## 提示された抜粋
----------
内容証明郵便とは、「誰」が「どんな内容」の文書を「誰に」「いつ」差し出したかを郵便局(日本郵便株式会社)が証明してくれる郵便物のことをいいます。

内容証明郵便は、それらの事項を公的に証明する効果があるので、「どんな内容の」手紙を「誰に」対して「いつ」送付したのかを証明したい場合には非常に有効な手段といえます。

また通常は、配達証明を付して内容証明郵便を送ることになります。配達証明を付けることによって、差し出した郵便物に番号が付されます。郵便局のホームページ上でその番号を入力すると配達の状況を簡単に確認することができて便利です。上記の文書が何月何日何時に相手方に配達されたかについても細かく証明することができるのです。以下における内容証明郵便は、配達証明を付したものを想定してご説明いたします。

(2)内容証明郵便を送ったら入居者は家賃を支払ってもらえる?

内容証明郵便には上記のような効果があり、裁判などの法的措置の前段階として用いられることが多いため、内容証明郵便を送ると、滞納者が家賃を支払ってくるケースが多いといえます。

しかし、中には内容証明郵便を受け取ったとしても、家賃を支払わずに住み続けている滞納者も実際にいます。例えば、家賃の不払いには正当な理由があると主張する滞納者、内容証明郵便なんて無視してしまう滞納者、滞納したこと自体は素直に認めるけれども支払いや引っ越しが困難な滞納者など、様々な事態が考えられます。

2、それでも家賃滞納時に内容証明郵便を送るメリットは?

(1)文書の送付を公的に証明できる効果

郵便法と約款に定められている内容証明制度と言われる制度があり、内容証明郵便はその制度を利用して発送をされることになります。それが「内容証明」といわれる所以です。内容証明を郵便局に提出する際、相手方への送付用とは別途大家さん保管用と郵便局の保管用の謄本2通が作成されることになります。

もし滞納者が送ったはずの内容証明郵便について「こんな文書を見た覚えがない」などと言ってきた場合でも、郵便局に確認することができるので、内容証明郵便には文書の送付を公的に証明できる効果があるのです。
----------
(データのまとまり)
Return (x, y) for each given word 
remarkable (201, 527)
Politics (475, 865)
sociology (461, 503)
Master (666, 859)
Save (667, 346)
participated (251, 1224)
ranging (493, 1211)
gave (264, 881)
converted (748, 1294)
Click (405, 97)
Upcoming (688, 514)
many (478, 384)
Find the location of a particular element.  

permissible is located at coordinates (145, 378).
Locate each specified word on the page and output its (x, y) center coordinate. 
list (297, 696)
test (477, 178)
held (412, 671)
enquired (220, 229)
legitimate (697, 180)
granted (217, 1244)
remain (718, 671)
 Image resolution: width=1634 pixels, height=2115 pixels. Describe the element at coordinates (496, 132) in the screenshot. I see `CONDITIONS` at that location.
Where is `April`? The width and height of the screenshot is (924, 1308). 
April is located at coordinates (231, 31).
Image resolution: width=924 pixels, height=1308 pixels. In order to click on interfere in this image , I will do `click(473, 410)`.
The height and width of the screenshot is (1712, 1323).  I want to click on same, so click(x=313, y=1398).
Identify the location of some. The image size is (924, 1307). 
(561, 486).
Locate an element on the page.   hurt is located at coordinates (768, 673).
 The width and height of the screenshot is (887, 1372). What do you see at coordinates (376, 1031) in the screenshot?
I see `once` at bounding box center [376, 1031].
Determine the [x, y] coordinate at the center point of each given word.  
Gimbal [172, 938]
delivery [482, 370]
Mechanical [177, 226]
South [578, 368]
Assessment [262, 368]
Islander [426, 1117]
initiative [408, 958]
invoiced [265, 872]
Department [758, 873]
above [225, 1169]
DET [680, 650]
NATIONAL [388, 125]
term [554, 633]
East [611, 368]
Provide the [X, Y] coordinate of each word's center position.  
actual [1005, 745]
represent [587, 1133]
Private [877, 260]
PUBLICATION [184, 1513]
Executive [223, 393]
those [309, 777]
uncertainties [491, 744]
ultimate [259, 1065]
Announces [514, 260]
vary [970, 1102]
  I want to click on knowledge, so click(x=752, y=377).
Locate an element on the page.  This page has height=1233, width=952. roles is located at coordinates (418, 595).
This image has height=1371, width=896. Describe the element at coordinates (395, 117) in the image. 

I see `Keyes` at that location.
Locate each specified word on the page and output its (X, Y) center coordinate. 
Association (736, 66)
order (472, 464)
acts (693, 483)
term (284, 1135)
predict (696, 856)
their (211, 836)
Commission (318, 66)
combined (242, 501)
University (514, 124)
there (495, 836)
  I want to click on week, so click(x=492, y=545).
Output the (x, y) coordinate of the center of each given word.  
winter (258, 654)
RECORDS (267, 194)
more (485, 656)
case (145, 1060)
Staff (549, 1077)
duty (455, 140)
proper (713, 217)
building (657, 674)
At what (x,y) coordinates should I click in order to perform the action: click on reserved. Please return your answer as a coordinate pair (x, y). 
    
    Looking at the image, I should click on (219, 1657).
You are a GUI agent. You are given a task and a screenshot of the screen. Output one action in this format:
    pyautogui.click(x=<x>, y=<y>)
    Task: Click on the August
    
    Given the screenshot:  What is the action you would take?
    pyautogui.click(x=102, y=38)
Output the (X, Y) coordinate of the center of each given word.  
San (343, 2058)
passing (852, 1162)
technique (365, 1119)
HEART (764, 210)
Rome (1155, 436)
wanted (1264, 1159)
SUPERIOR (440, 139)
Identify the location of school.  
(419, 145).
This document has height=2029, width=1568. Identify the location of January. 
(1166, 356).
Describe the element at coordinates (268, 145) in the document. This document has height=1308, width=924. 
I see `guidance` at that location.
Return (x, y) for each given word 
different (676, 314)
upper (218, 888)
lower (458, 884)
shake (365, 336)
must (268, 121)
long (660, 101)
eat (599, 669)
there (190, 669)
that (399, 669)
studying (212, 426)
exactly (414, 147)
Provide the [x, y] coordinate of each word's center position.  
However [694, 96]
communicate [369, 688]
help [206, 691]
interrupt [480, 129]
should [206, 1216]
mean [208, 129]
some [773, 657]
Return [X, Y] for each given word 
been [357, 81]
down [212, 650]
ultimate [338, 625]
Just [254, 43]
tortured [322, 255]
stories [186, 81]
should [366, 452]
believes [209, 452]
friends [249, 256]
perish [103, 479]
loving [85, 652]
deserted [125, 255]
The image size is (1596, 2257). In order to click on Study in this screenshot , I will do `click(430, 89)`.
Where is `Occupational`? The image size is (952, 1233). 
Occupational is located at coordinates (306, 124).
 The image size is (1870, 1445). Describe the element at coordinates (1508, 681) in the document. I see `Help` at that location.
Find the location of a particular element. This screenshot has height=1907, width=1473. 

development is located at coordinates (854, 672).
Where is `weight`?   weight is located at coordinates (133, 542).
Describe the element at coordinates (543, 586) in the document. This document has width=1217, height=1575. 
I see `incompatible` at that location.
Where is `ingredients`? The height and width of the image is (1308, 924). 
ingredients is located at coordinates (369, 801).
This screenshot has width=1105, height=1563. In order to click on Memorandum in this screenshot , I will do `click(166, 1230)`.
----------
## 取り組む作業
[A] 内容証明郵便についての抜粋で、「また通常は、配達証明を付して」で始まる段落を、主な事実を残して箇条書きに短くまとめてもらえますか?
[B] 内容証明郵便についての抜粋によると、内容証明郵便を送ると滞納者が家賃を支払ってくるケースが多いのはなぜですか?
[C] 内容証明郵便についての抜粋を、最後の文に続けて書き進めてもらえますか?

## 作業の解答
[A]
- 内容証明郵便は通常、配達証明を付けて送る。
- 配達証明を付けると、差し出した郵便物に番号が付される。
- 郵便局のホームページでその番号を入力すれば、配達状況を簡単に確認できる。
- 文書が何月何日何時に相手方に配達されたかも細かく証明できる。
- 以下の説明は、配達証明を付けた内容証明郵便を想定している。

[B] 内容証明郵便には、誰がどんな内容の文書を誰にいつ差し出したかを公的に証明する効果があります。また、裁判などの法的措置の前段階として用いられることが多いためです。

[C]
(2)相手方に心理的圧迫を与える効果

内容証明郵便は、裁判などの法的措置の前段階として用いられることが多いため「場合によっては裁判をも辞さない」という大家さんの強い意志を伝えることができ、滞納者に対して相当な心理的圧力を加えることができます。また、内容証明郵便は一般書留郵便であることが条件とされていますので、滞納者が受領する際には受領印又は署名が要求されることになります。なかなか滞納者との話し合いが進展しない場合は、電話や普通郵便よりも内容証明郵便が効果的でしょう。

(3)訴訟の証拠作出の効果

内容証明郵便を滞納者に送付することによって、訴訟における効果的な証拠を残すことができます。大家さんが、滞納者に対して、家賃滞納を理由に貸している部屋を出て行ってもらいたい場合や滞納している家賃の支払いを求める場合に裁判を起こそうと考えたときに、基本的には家賃の支払いを催促したことや賃貸借契約解除の意思表示をしたことを証拠によって証明しなければなりません。

そして、口頭や普通郵便で催促・解除しただけでは明確な証拠が残らないため、裁判になっても「やった」「やってない」の水掛け論になってしまう可能性があります。

もし事前に内容証明郵便を利用すれば、このような事態を回避するために有効な証拠を残すことができることでしょう。

3、家賃滞納時の内容証明郵便の書き方

(1)内容証明郵便の雛型ダウンロード

内容証明郵便の雛型を添付しますので、ご活用いただけると幸いです。

内容証明郵便の雛形のダウンロードはこちら

(2)具体的な書き方

①文書の形式

使用できる文字は、通常、ひらがな、カタカナ、漢字、算用数字、漢数字、英字(固有名詞に限る。)、一般的な記号(句読点、カッコ、単位記号など)になります。

そして、文書1ページに記載可能な文字数は、520文字以内と決められています。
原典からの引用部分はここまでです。